- **EXERCISE**: Omit pictures and quote the listing below line by line, from its start through the line that holds "DIP (345, 312)".
BEGIN SOURCE DATA
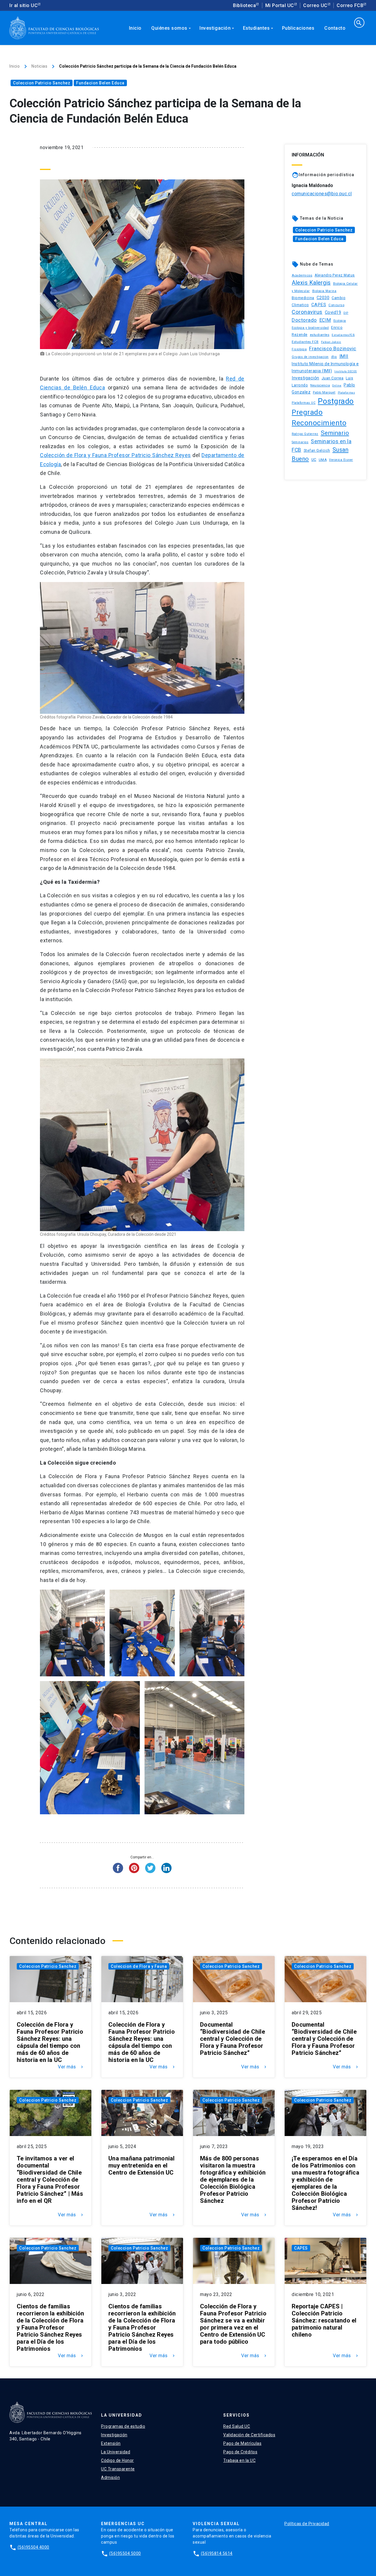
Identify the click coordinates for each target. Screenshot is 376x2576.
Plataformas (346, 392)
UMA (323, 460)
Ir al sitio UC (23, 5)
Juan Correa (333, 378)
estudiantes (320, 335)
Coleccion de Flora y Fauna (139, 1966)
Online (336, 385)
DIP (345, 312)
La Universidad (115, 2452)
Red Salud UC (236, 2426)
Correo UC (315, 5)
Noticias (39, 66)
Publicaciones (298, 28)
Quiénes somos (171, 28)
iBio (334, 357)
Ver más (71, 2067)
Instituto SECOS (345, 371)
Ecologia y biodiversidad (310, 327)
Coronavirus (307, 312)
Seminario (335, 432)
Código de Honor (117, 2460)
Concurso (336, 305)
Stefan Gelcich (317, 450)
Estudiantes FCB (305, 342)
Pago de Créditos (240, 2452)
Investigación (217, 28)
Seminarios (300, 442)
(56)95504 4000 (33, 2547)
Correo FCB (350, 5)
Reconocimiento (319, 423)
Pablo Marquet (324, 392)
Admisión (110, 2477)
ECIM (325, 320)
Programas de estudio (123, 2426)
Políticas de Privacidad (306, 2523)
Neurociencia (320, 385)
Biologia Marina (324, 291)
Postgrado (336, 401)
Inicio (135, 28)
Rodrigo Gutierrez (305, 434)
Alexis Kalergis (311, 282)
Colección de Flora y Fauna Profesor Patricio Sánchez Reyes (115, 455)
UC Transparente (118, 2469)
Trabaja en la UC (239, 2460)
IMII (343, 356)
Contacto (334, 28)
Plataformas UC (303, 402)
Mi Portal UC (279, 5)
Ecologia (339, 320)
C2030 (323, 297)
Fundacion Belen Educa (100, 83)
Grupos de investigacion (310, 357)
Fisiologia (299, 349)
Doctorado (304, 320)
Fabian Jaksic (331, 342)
END SOURCE DATA
- **OUTPUT FOR THIS EXERCISE**:
Identify the click coordinates for each target. Screenshot is 376x2576.
Plataformas (346, 392)
UMA (323, 460)
Ir al sitio UC (23, 5)
Juan Correa (333, 378)
estudiantes (320, 335)
Coleccion de Flora y Fauna (139, 1966)
Online (336, 385)
DIP (345, 312)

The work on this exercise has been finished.